Joseph over at Immunoblogging has two posts on Mycobacterium bovis and gives a potential answer to Dave S.’s question here. In post one, Joseph notes (after the fold):

It’s interesting to note that Mycobacterium bovis, which infects farmed animals dates back roughly to the time we domesticated animals proving that for a change, we gave one of our pathogens to an animal and not the other way around.

In part two, Joseph discusses mycobacteria in general, and why M. bovis is a threat to farm economies.
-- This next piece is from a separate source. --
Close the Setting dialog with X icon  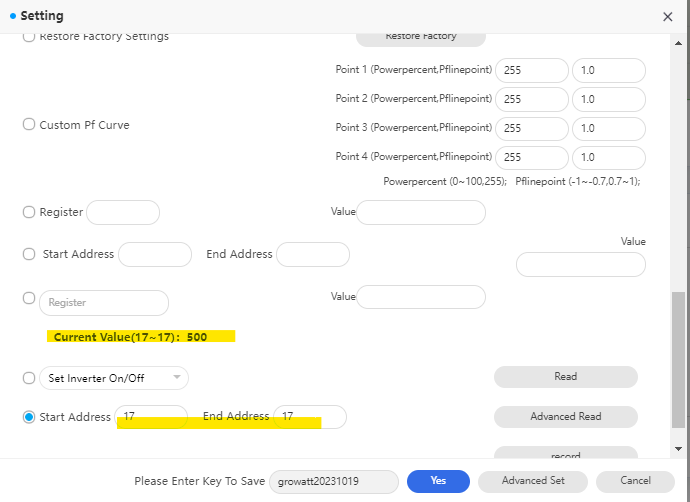[668, 16]
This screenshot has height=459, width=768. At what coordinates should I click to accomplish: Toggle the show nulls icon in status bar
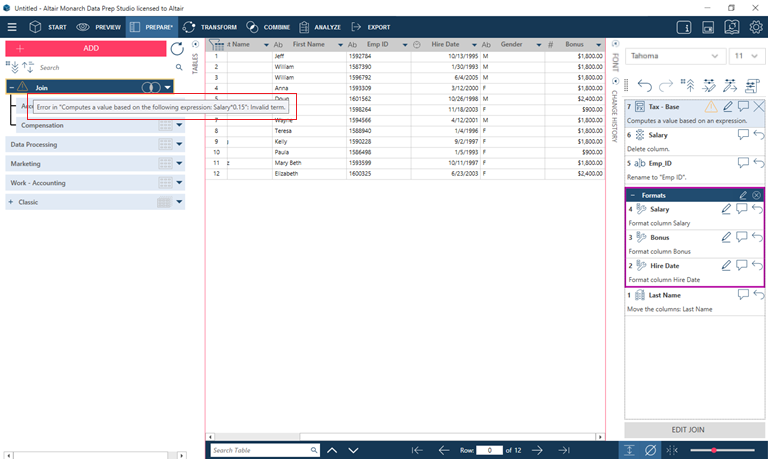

Part three discusses the role badgers play (or don’t) in the transmission of M. bovis to cattle.

More installments to come–I’ll update when they’re published.

Image from http://www.neverwhere.org/~steve/graphics/badgers/badger_taxid.jpg

Comments

  1. #1 Miguelito
    April 2, 2006

    Mushroom, mushroom.

  2. #2 haliaeetus
    April 2, 2006

    My girlfriend’s 20-month-old niece has acquired a Mycobacterium ssp infection the doc’s are referring to as Nontuberculous mycobacterial lymphadenitis. Was a new one for me.

  3. #3 Dave S.
    April 2, 2006

    There had to be at least one. :)

  4. #4 Bob O'H
    April 3, 2006

    Um, that’s not a European badger in the photo. This is a “proper” badger.
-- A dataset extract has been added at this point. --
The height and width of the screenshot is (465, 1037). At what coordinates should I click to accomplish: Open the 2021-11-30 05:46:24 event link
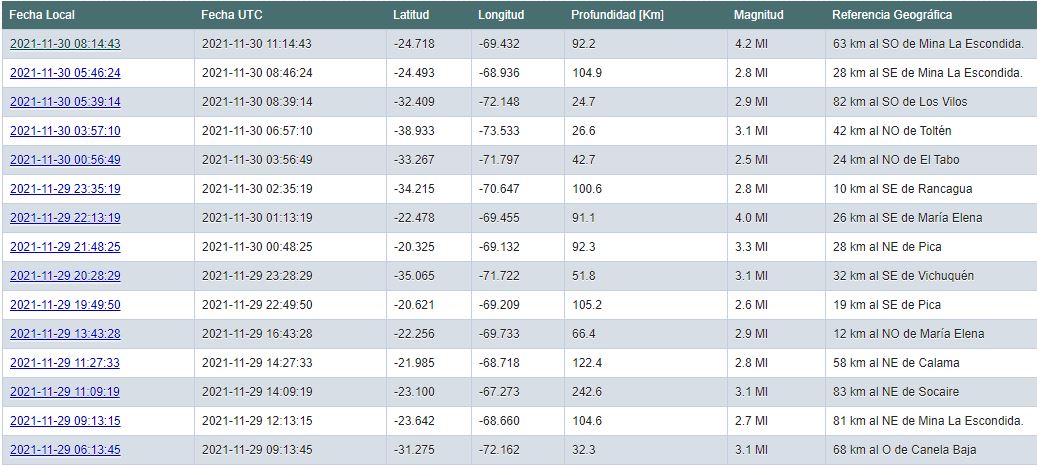click(x=65, y=73)
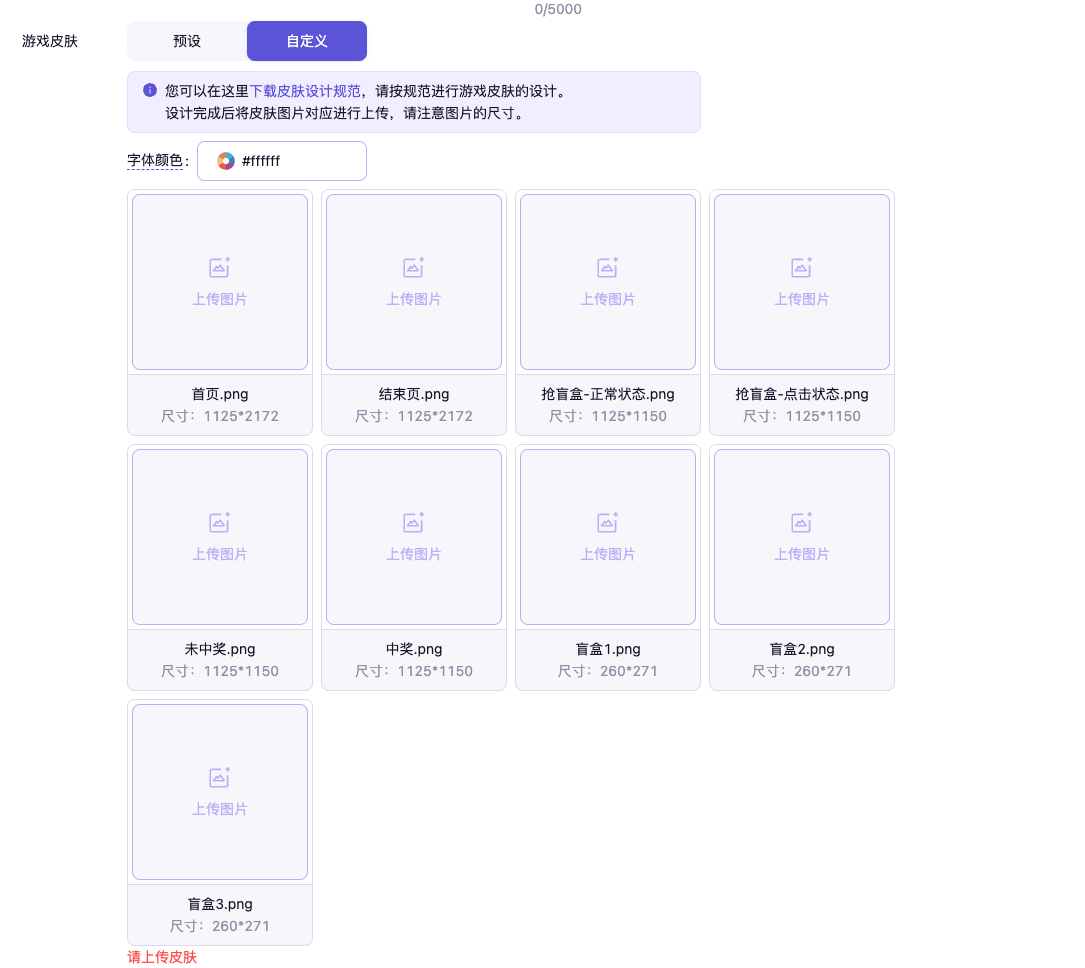Click the 上传图片 text under 首页.png box

(220, 299)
    I’ll have to remember to look for Part IV: it could be quite amusing.

    Bob

  5. #5 Joseph O'Donnell
    April 3, 2006

    Should be tommorow or wednesday Bob. One of the two and will most likely be dependant on if I decide to write about TLRs instead (for a bit of a change).

    I’m not sure how ‘amusing’ it will end up being however ;)

  6. #6 Tara
    April 3, 2006

    Um, that’s not a European badger in the photo. This is a “proper” badger.

    Heh. Noted. :)

  7. #7 Spotted Quoll
    April 10, 2006

    Thanks for the link to Immunoblogging, and to the particular article series.